On 29 March 2007, the work of the airport was renewed. A Cabinet of Ministers of Ukraine has received an application for assignment of the airport's international status. From 2007 to 2009, until the application for international status was in consideration of the Government of Ukraine, the airport has been carefully reconstructed, in particular runway and airport terminal was upgraded significantly. Finally on 22 May 2009, the Cabinet of Ministers of Ukraine appropriated international status to "Cherkasy Airport", allowing the airport for cargo and passenger airlines to make charter, and international flights.

In late 2009, work was in progress on the creation and opening of border crossing points for assigning the status of international airport. Also signed was a cooperation agreement with the Ukrainian airline "Air Urga", which provides air transportation to Western Europe, Commonwealth of Independent States, Syria, Egypt and other countries.

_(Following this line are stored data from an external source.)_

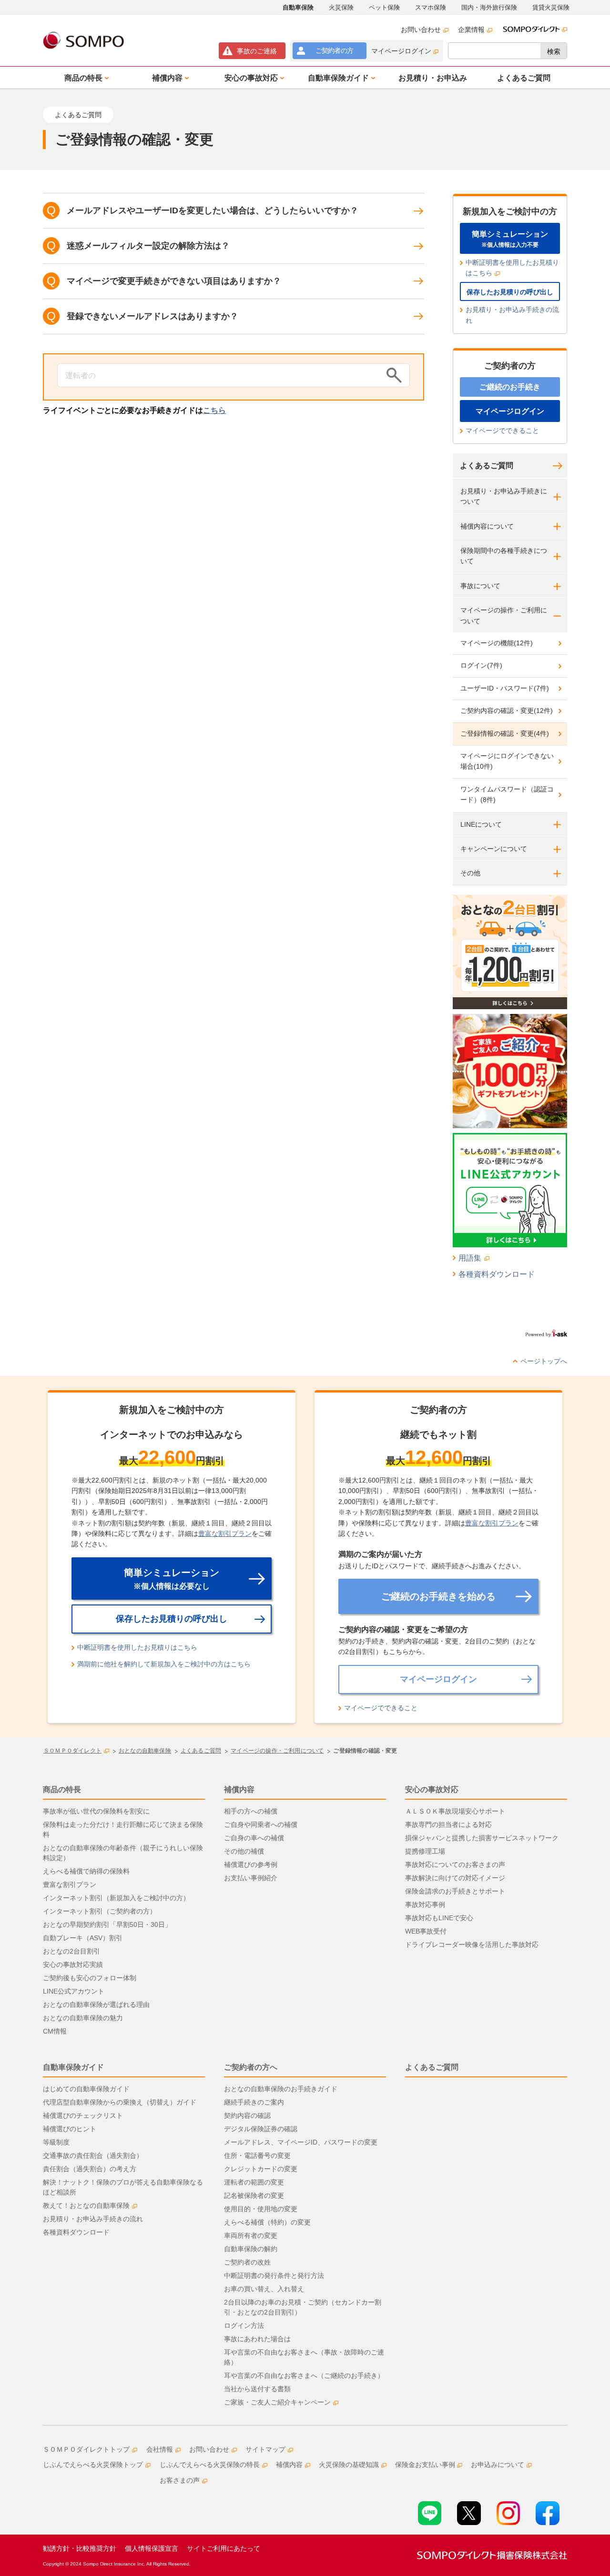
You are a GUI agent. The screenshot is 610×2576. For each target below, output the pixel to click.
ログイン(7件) (481, 665)
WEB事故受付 (426, 1931)
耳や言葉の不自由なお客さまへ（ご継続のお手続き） (304, 2375)
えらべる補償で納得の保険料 (86, 1871)
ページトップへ (543, 1361)
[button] (85, 78)
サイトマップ (265, 2449)
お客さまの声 (180, 2480)
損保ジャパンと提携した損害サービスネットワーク (482, 1838)
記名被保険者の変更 (254, 2195)
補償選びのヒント (69, 2129)
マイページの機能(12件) (496, 643)
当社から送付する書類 (257, 2389)
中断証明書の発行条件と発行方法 (274, 2275)
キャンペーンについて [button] (493, 848)
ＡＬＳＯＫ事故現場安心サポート (455, 1811)
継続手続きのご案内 (254, 2102)
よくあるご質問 (486, 465)
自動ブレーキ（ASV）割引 (82, 1938)
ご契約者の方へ (250, 2067)
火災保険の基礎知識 (349, 2464)
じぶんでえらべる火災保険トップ (93, 2464)
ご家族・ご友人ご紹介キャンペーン (277, 2402)
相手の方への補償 (250, 1811)
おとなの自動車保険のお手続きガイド (280, 2089)
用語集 (469, 1258)
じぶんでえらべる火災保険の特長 (210, 2464)
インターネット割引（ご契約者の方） (99, 1911)
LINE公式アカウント (73, 1991)
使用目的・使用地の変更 (260, 2209)
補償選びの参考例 (250, 1864)
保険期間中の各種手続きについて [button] (503, 556)
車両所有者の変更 (250, 2235)
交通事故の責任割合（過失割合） (93, 2155)
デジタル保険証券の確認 (260, 2129)
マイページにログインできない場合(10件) (507, 761)
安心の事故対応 (431, 1789)
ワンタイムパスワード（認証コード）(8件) (507, 794)
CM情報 (55, 2031)
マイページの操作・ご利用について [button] (503, 615)
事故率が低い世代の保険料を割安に (96, 1811)
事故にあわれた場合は (257, 2339)
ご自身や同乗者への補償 (260, 1824)
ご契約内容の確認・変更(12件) (506, 710)
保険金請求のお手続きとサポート (455, 1891)
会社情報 (159, 2449)
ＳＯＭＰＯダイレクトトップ (86, 2449)
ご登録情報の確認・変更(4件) (504, 733)
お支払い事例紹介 (250, 1878)
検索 (553, 51)
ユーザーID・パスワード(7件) (504, 688)
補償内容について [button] (487, 526)
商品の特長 (62, 1789)
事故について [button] (480, 586)
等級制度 (56, 2142)
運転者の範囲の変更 (254, 2182)
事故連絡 (257, 51)
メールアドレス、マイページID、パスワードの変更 (300, 2142)
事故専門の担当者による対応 (448, 1824)
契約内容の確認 (247, 2115)
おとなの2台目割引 (71, 1951)
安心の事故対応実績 (73, 1964)
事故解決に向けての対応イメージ (455, 1878)
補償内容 (239, 1789)
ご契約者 (334, 50)
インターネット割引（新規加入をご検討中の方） (116, 1898)
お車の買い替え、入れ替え (264, 2289)
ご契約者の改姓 (247, 2262)
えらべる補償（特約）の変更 (267, 2222)
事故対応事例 (425, 1904)
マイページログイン (401, 51)
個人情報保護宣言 (151, 2548)
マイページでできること (502, 430)
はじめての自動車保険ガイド (86, 2089)
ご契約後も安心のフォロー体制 (89, 1978)
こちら (214, 410)
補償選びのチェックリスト (83, 2115)
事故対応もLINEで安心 (439, 1918)
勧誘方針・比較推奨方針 (79, 2548)
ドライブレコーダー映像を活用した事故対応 (472, 1944)
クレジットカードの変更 (260, 2169)
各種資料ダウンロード (496, 1274)
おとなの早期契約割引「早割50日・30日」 (107, 1924)
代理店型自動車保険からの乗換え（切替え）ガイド (119, 2102)
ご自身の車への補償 (254, 1838)
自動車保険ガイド (73, 2067)
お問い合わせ (421, 29)
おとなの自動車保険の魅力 (83, 2018)
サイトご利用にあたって (223, 2548)
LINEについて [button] (481, 824)
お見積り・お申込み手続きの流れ (512, 315)
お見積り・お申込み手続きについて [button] (503, 496)
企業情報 (471, 29)
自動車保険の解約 (250, 2249)
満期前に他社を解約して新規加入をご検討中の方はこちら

Since 2018, repair work has been ongoing on the reconstruction of the runway, as well as the reconstruction of the passenger terminal. The Ukrainian airline SkyUp is interested in Cherkasy airport in terms of flights to Ukraine and abroad in the future.

==Facilities==
Cherkasy Airport has the airport complex, which includes: air terminal throughput capacity of 400 passengers per hour, which provides for passage of customs, cargo terminal for storing 1,000 tons of cargo, administration building with dining area, fuel storage, a warehouse for technical equipment and materials, and a building for the aircraft maintenance base.

The airport is Class "B" with an artificial runway with maximum takeoff weight of up to 185.5 tons.

At the moment Cherkasy airport serves only charter flights around Ukraine, the reason being its relative nearness to Boryspil International Airport in Kyiv, which handles most of Ukraine's International flights. In addition, Cherkasy airport is considered as alternative airport for Boryspil in case of unforeseen situations and adverse weather conditions.